UK : l’aide au retour ... au travail

mercredi 11 mai 2005.par Philippe Ladame
 
Le gouvernement britannique encourage l’emploi des femmes dans le domaine scientifique.

Carol Robinson, membre de la Royal Society, est professeur de chimie biologique à l’université de Cambridge. Elle, qui a interrompu son activité professionnelle pendant huit années consacrées à sa famille, explique l’importance du soutien qu’il convient d’apporter aux femmes dans cette situation.

Aujourd’hui experte mondiale en spectrométie, elle témoigne : « Le plus difficile, avec cette interruption de huit ans, a été de m’adapter aux changements dans les technologies de l’information ».

« Le retour a aussi été difficile parce que je devais revenir à un niveau moindre que celui que mes contemporains avaient atteint comme chercheurs indépendants ».

« Pendant toute ma carrière j’ai bénéficié de soutien et d’accompagnement. Sans cela, je pense que, en de nombreuses occasions, j’aurais été tentée d’abandonner ».

Ces difficultés sont évoquées dans un article de BBC News sur le déficit de compétences dans les industries des sciences, de l’ingénierie et de la technologie.
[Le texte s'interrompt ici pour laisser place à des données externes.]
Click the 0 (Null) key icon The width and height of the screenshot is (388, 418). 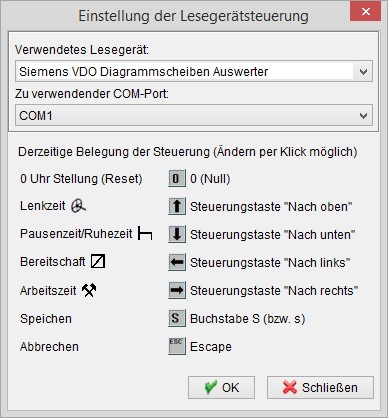click(177, 179)
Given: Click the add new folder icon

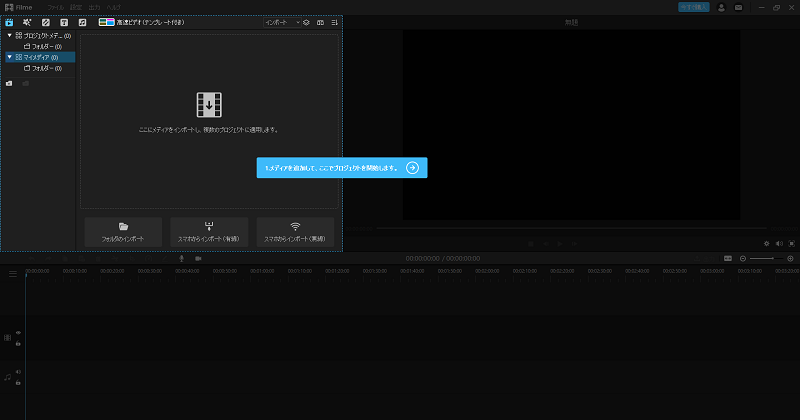Looking at the screenshot, I should [x=9, y=83].
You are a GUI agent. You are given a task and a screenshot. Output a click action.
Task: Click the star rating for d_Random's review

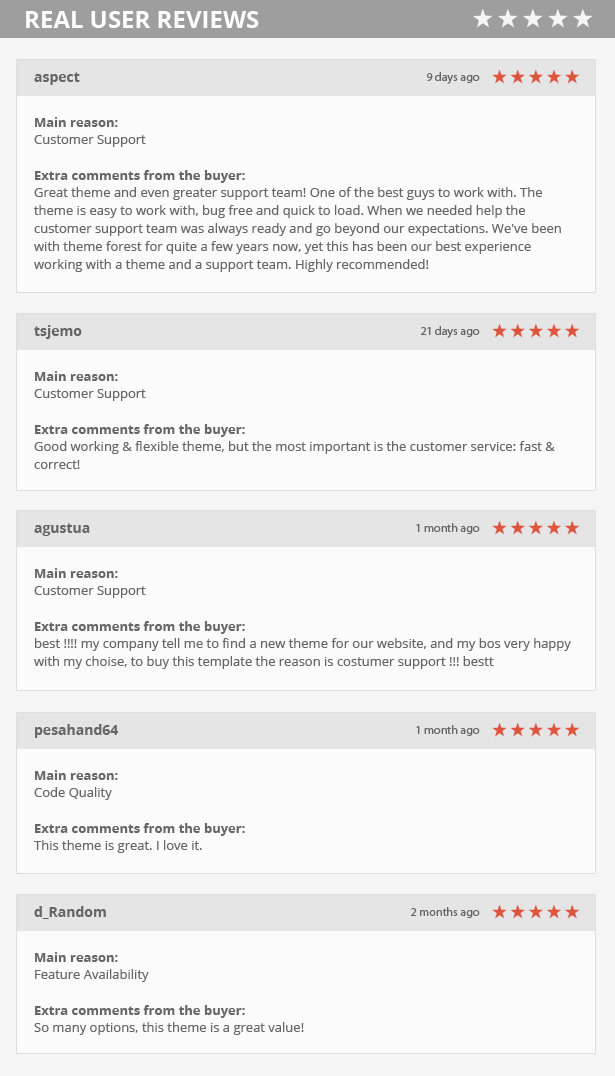535,912
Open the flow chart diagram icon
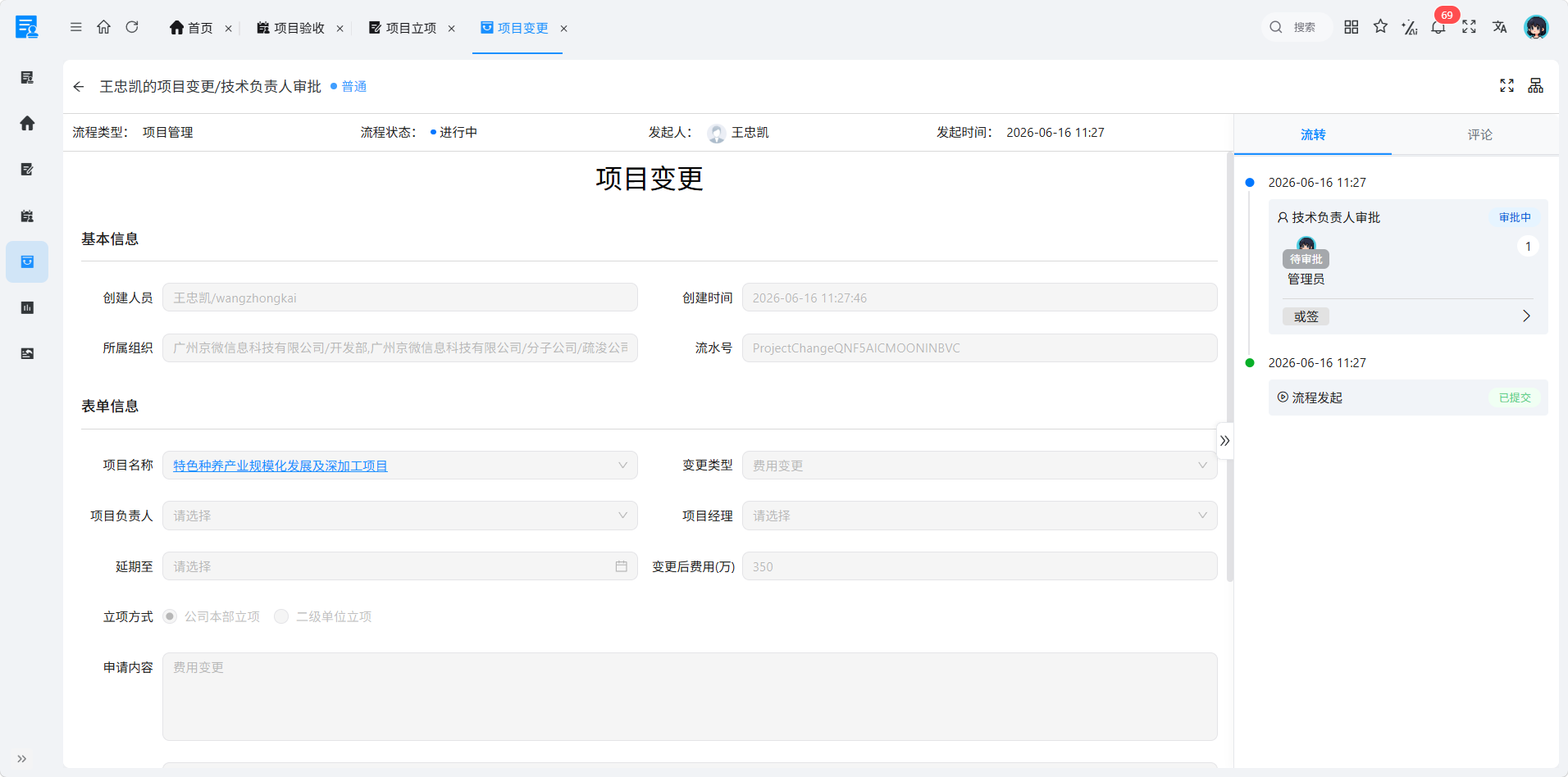This screenshot has height=777, width=1568. [x=1535, y=85]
Au Royaume-Uni on estime que près de 50.000 personnes n’utilisent pas les qualifications acquises dans ce domaine. Il s’agit, pour la plupart, de femmes qui ont interrompu leur activité professionnelle, généralement pour élever des enfants.

Selon BBC News, chaque année, 24.000 femmes ayant une formation scientifique reprennent un métier, mais seulement 8.000 d’entre elles, reprennent leur activité dans le domaine scientifique.

« Il s’agit d’un problème majeur pour les employeurs, mais aussi pour les femmes, qui peuvent ressentir de la frustration de ne pas utiliser pleinement leurs compétences et leurs capacités » explique Jane Butcher, directrice de la "Campagne pour le Retour".

Cette campagne, qui vise à aider 1.000 femmes chaque année à réinvestir les emplois pour lesquels elles ont été formées, a été fortement "boostée" par la promesse, en mars dernier, d’une subvention supplémentaire de 2 millions d’euros à l’initiative de la ministre britannique du Commerce et de l’Industrie.